+++ Material for the task

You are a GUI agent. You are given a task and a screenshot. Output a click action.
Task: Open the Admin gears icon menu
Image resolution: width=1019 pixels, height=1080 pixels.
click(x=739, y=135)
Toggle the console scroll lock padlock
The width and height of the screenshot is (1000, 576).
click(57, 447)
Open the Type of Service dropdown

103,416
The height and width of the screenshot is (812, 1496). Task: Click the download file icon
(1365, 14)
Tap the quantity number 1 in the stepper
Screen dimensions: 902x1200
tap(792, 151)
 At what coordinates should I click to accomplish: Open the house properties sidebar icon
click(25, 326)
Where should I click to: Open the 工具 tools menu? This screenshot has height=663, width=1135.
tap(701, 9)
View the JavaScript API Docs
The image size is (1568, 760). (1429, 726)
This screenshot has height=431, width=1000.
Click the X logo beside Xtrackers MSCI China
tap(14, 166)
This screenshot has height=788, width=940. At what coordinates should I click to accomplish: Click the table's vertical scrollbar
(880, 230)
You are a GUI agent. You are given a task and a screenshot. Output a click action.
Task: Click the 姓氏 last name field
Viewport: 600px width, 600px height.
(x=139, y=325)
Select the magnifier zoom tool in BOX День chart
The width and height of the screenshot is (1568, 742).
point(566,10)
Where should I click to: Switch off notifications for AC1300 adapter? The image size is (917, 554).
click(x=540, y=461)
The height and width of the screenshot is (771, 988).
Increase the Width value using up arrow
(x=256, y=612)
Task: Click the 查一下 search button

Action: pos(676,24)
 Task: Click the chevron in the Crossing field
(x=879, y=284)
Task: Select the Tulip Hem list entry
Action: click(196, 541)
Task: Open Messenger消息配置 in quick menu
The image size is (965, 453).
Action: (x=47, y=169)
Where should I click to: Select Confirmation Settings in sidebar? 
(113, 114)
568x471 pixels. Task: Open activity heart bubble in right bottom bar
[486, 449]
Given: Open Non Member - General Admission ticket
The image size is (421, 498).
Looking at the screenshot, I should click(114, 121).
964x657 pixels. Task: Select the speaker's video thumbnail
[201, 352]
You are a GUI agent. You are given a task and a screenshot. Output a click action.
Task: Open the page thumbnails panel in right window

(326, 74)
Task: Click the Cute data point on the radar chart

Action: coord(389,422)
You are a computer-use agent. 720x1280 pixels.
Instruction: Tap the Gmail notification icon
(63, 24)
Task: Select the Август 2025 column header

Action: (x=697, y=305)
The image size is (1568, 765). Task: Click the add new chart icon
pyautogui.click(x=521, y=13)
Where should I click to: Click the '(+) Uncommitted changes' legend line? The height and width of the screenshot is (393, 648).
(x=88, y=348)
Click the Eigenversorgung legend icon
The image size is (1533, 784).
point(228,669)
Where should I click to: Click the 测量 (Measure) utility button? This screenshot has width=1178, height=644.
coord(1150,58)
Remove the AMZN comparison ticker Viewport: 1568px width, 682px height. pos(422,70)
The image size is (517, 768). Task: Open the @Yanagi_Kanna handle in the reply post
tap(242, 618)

++++++

• What needs to be done: Write out every record above, word for word.

• Result for this exercise:
You are a GUI agent. You are given a task and a screenshot. Output a click action.
Task: Open the Admin gears icon menu
Image resolution: width=1019 pixels, height=1080 pixels.
click(x=739, y=135)
Toggle the console scroll lock padlock
The width and height of the screenshot is (1000, 576).
click(57, 447)
Open the Type of Service dropdown

103,416
The height and width of the screenshot is (812, 1496). Task: Click the download file icon
(1365, 14)
Tap the quantity number 1 in the stepper
Screen dimensions: 902x1200
tap(792, 151)
 At what coordinates should I click to accomplish: Open the house properties sidebar icon
click(25, 326)
Where should I click to: Open the 工具 tools menu? This screenshot has height=663, width=1135.
tap(701, 9)
View the JavaScript API Docs
The image size is (1568, 760). (1429, 726)
This screenshot has height=431, width=1000.
Click the X logo beside Xtrackers MSCI China
tap(14, 166)
This screenshot has height=788, width=940. At what coordinates should I click to accomplish: Click the table's vertical scrollbar
(880, 230)
You are a GUI agent. You are given a task and a screenshot. Output a click action.
Task: Click the 姓氏 last name field
Viewport: 600px width, 600px height.
(x=139, y=325)
Select the magnifier zoom tool in BOX День chart
The width and height of the screenshot is (1568, 742).
point(566,10)
Where should I click to: Switch off notifications for AC1300 adapter? The image size is (917, 554).
click(x=540, y=461)
The height and width of the screenshot is (771, 988).
Increase the Width value using up arrow
(x=256, y=612)
Task: Click the 查一下 search button

Action: pos(676,24)
 Task: Click the chevron in the Crossing field
(x=879, y=284)
Task: Select the Tulip Hem list entry
Action: click(196, 541)
Task: Open Messenger消息配置 in quick menu
The image size is (965, 453).
Action: (x=47, y=169)
Where should I click to: Select Confirmation Settings in sidebar? 
(113, 114)
568x471 pixels. Task: Open activity heart bubble in right bottom bar
[486, 449]
Given: Open Non Member - General Admission ticket
The image size is (421, 498).
Looking at the screenshot, I should click(114, 121).
964x657 pixels. Task: Select the speaker's video thumbnail
[201, 352]
You are a GUI agent. You are given a task and a screenshot. Output a click action.
Task: Open the page thumbnails panel in right window

(326, 74)
Task: Click the Cute data point on the radar chart

Action: coord(389,422)
You are a computer-use agent. 720x1280 pixels.
Instruction: Tap the Gmail notification icon
(63, 24)
Task: Select the Август 2025 column header

Action: (x=697, y=305)
The image size is (1568, 765). Task: Click the add new chart icon
pyautogui.click(x=521, y=13)
Where should I click to: Click the '(+) Uncommitted changes' legend line? The height and width of the screenshot is (393, 648).
(x=88, y=348)
Click the Eigenversorgung legend icon
The image size is (1533, 784).
point(228,669)
Where should I click to: Click the 测量 (Measure) utility button? This screenshot has width=1178, height=644.
coord(1150,58)
Remove the AMZN comparison ticker Viewport: 1568px width, 682px height. pos(422,70)
The image size is (517, 768). Task: Open the @Yanagi_Kanna handle in the reply post
tap(242, 618)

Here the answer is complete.